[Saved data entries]
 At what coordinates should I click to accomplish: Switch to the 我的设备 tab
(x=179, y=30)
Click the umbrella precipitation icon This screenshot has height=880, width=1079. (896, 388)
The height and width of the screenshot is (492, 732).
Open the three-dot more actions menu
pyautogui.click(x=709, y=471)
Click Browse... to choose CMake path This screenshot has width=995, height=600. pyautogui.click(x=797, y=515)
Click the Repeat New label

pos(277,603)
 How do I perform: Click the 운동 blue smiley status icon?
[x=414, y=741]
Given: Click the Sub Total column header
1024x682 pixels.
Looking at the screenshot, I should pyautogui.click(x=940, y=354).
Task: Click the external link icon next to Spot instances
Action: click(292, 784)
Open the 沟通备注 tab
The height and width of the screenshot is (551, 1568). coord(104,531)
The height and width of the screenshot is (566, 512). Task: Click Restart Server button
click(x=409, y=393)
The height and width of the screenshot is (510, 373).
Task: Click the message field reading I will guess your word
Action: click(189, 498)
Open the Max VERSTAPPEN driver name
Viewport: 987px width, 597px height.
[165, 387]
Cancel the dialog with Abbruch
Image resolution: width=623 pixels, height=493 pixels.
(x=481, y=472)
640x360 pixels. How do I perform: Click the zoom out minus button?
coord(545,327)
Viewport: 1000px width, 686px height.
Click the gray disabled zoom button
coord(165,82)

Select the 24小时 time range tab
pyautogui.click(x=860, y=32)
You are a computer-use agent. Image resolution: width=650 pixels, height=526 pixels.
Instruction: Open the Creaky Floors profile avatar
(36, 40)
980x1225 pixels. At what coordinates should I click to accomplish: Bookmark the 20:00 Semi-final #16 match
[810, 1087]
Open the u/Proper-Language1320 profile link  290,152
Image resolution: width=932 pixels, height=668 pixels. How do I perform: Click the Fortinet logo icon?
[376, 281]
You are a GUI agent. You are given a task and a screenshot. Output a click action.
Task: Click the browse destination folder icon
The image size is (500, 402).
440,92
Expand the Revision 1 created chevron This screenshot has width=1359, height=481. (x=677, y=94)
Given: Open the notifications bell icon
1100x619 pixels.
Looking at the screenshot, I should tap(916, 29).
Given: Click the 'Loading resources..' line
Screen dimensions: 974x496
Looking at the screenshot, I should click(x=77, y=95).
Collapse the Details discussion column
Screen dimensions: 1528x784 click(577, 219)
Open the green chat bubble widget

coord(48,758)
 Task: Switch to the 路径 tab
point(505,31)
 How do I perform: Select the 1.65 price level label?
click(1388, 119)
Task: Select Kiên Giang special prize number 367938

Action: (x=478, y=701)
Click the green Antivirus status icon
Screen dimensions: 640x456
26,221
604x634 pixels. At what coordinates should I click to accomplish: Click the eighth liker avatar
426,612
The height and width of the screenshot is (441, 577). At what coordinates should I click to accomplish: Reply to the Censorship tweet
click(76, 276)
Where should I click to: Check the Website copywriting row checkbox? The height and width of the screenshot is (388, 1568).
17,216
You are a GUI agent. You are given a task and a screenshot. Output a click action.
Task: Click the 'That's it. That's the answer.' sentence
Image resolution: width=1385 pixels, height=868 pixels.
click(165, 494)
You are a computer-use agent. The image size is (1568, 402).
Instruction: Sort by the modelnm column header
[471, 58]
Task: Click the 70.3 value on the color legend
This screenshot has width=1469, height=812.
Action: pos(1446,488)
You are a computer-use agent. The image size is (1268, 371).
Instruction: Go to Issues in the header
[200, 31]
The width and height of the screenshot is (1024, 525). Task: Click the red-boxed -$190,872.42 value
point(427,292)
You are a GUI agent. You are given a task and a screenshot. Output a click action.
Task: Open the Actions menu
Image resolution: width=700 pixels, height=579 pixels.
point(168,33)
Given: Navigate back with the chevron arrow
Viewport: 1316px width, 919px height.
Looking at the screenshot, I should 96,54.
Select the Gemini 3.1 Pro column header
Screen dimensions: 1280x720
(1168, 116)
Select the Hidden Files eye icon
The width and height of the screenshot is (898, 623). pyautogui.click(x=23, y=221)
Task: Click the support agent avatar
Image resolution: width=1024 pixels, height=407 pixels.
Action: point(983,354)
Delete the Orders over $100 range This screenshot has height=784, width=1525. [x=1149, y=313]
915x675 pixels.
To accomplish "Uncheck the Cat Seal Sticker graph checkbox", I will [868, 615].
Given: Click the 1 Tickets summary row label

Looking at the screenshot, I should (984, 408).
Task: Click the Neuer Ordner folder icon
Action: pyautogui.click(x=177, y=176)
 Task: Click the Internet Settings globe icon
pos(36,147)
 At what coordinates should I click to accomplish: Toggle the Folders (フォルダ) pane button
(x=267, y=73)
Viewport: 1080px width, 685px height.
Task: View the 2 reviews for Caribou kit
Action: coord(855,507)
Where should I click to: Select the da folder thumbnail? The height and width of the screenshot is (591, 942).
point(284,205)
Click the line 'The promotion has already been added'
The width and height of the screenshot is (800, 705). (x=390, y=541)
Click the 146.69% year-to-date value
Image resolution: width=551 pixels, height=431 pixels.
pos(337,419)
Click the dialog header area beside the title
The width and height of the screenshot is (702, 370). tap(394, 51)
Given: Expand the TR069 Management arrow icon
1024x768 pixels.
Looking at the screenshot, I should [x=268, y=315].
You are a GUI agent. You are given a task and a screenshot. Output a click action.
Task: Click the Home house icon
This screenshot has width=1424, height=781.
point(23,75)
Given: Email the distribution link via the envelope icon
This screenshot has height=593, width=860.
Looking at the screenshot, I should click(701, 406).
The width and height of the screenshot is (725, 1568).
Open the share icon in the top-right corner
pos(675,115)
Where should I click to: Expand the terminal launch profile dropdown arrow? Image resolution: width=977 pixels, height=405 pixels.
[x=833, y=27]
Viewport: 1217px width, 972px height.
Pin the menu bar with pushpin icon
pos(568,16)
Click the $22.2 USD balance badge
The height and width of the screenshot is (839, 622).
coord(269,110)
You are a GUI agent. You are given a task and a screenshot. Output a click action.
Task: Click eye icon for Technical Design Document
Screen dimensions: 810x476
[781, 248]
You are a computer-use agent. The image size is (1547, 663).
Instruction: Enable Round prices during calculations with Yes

◆ THE PROBLEM ◆
Print each entry above again, exactly as it was given.

◆ EXERCISE RESPONSE ◆
 At what coordinates should I click to accomplish: Switch to the 我的设备 tab
(x=179, y=30)
Click the umbrella precipitation icon This screenshot has height=880, width=1079. (896, 388)
The height and width of the screenshot is (492, 732).
Open the three-dot more actions menu
pyautogui.click(x=709, y=471)
Click Browse... to choose CMake path This screenshot has width=995, height=600. pyautogui.click(x=797, y=515)
Click the Repeat New label

pos(277,603)
 How do I perform: Click the 운동 blue smiley status icon?
[x=414, y=741]
Given: Click the Sub Total column header
1024x682 pixels.
Looking at the screenshot, I should pyautogui.click(x=940, y=354).
Task: Click the external link icon next to Spot instances
Action: click(292, 784)
Open the 沟通备注 tab
The height and width of the screenshot is (551, 1568). coord(104,531)
The height and width of the screenshot is (566, 512). Task: Click Restart Server button
click(x=409, y=393)
The height and width of the screenshot is (510, 373).
Task: Click the message field reading I will guess your word
Action: click(189, 498)
Open the Max VERSTAPPEN driver name
Viewport: 987px width, 597px height.
[165, 387]
Cancel the dialog with Abbruch
Image resolution: width=623 pixels, height=493 pixels.
(x=481, y=472)
640x360 pixels. How do I perform: Click the zoom out minus button?
coord(545,327)
Viewport: 1000px width, 686px height.
Click the gray disabled zoom button
coord(165,82)

Select the 24小时 time range tab
pyautogui.click(x=860, y=32)
You are a computer-use agent. Image resolution: width=650 pixels, height=526 pixels.
Instruction: Open the Creaky Floors profile avatar
(36, 40)
980x1225 pixels. At what coordinates should I click to accomplish: Bookmark the 20:00 Semi-final #16 match
[810, 1087]
Open the u/Proper-Language1320 profile link  290,152
Image resolution: width=932 pixels, height=668 pixels. How do I perform: Click the Fortinet logo icon?
[376, 281]
You are a GUI agent. You are given a task and a screenshot. Output a click action.
Task: Click the browse destination folder icon
The image size is (500, 402).
440,92
Expand the Revision 1 created chevron This screenshot has width=1359, height=481. (x=677, y=94)
Given: Open the notifications bell icon
1100x619 pixels.
Looking at the screenshot, I should tap(916, 29).
Given: Click the 'Loading resources..' line
Screen dimensions: 974x496
Looking at the screenshot, I should click(x=77, y=95).
Collapse the Details discussion column
Screen dimensions: 1528x784 click(577, 219)
Open the green chat bubble widget

coord(48,758)
 Task: Switch to the 路径 tab
point(505,31)
 How do I perform: Select the 1.65 price level label?
click(1388, 119)
Task: Select Kiên Giang special prize number 367938

Action: (x=478, y=701)
Click the green Antivirus status icon
Screen dimensions: 640x456
26,221
604x634 pixels. At what coordinates should I click to accomplish: Click the eighth liker avatar
426,612
The height and width of the screenshot is (441, 577). At what coordinates should I click to accomplish: Reply to the Censorship tweet
click(76, 276)
Where should I click to: Check the Website copywriting row checkbox? The height and width of the screenshot is (388, 1568).
17,216
You are a GUI agent. You are given a task and a screenshot. Output a click action.
Task: Click the 'That's it. That's the answer.' sentence
Image resolution: width=1385 pixels, height=868 pixels.
click(165, 494)
You are a computer-use agent. The image size is (1568, 402).
Instruction: Sort by the modelnm column header
[471, 58]
Task: Click the 70.3 value on the color legend
This screenshot has width=1469, height=812.
Action: pos(1446,488)
You are a computer-use agent. The image size is (1268, 371).
Instruction: Go to Issues in the header
[200, 31]
The width and height of the screenshot is (1024, 525). Task: Click the red-boxed -$190,872.42 value
point(427,292)
You are a GUI agent. You are given a task and a screenshot. Output a click action.
Task: Open the Actions menu
Image resolution: width=700 pixels, height=579 pixels.
point(168,33)
Given: Navigate back with the chevron arrow
Viewport: 1316px width, 919px height.
Looking at the screenshot, I should 96,54.
Select the Gemini 3.1 Pro column header
Screen dimensions: 1280x720
(1168, 116)
Select the Hidden Files eye icon
The width and height of the screenshot is (898, 623). pyautogui.click(x=23, y=221)
Task: Click the support agent avatar
Image resolution: width=1024 pixels, height=407 pixels.
Action: point(983,354)
Delete the Orders over $100 range This screenshot has height=784, width=1525. [x=1149, y=313]
915x675 pixels.
To accomplish "Uncheck the Cat Seal Sticker graph checkbox", I will [868, 615].
Given: Click the 1 Tickets summary row label

Looking at the screenshot, I should (984, 408).
Task: Click the Neuer Ordner folder icon
Action: pyautogui.click(x=177, y=176)
 Task: Click the Internet Settings globe icon
pos(36,147)
 At what coordinates should I click to accomplish: Toggle the Folders (フォルダ) pane button
(x=267, y=73)
Viewport: 1080px width, 685px height.
Task: View the 2 reviews for Caribou kit
Action: coord(855,507)
Where should I click to: Select the da folder thumbnail? The height and width of the screenshot is (591, 942).
point(284,205)
Click the line 'The promotion has already been added'
The width and height of the screenshot is (800, 705). (x=390, y=541)
Click the 146.69% year-to-date value
Image resolution: width=551 pixels, height=431 pixels.
pos(337,419)
Click the dialog header area beside the title
The width and height of the screenshot is (702, 370). tap(394, 51)
Given: Expand the TR069 Management arrow icon
1024x768 pixels.
Looking at the screenshot, I should [x=268, y=315].
You are a GUI agent. You are given a task and a screenshot. Output a click action.
Task: Click the Home house icon
This screenshot has width=1424, height=781.
point(23,75)
Given: Email the distribution link via the envelope icon
This screenshot has height=593, width=860.
Looking at the screenshot, I should click(701, 406).
The width and height of the screenshot is (725, 1568).
Open the share icon in the top-right corner
pos(675,115)
Where should I click to: Expand the terminal launch profile dropdown arrow? Image resolution: width=977 pixels, height=405 pixels.
[x=833, y=27]
Viewport: 1217px width, 972px height.
Pin the menu bar with pushpin icon
pos(568,16)
Click the $22.2 USD balance badge
The height and width of the screenshot is (839, 622).
coord(269,110)
You are a GUI agent. You are given a task and a screenshot. Output a click action.
Task: Click eye icon for Technical Design Document
Screen dimensions: 810x476
[781, 248]
You are a computer-use agent. The image size is (1547, 663).
Instruction: Enable Round prices during calculations with Yes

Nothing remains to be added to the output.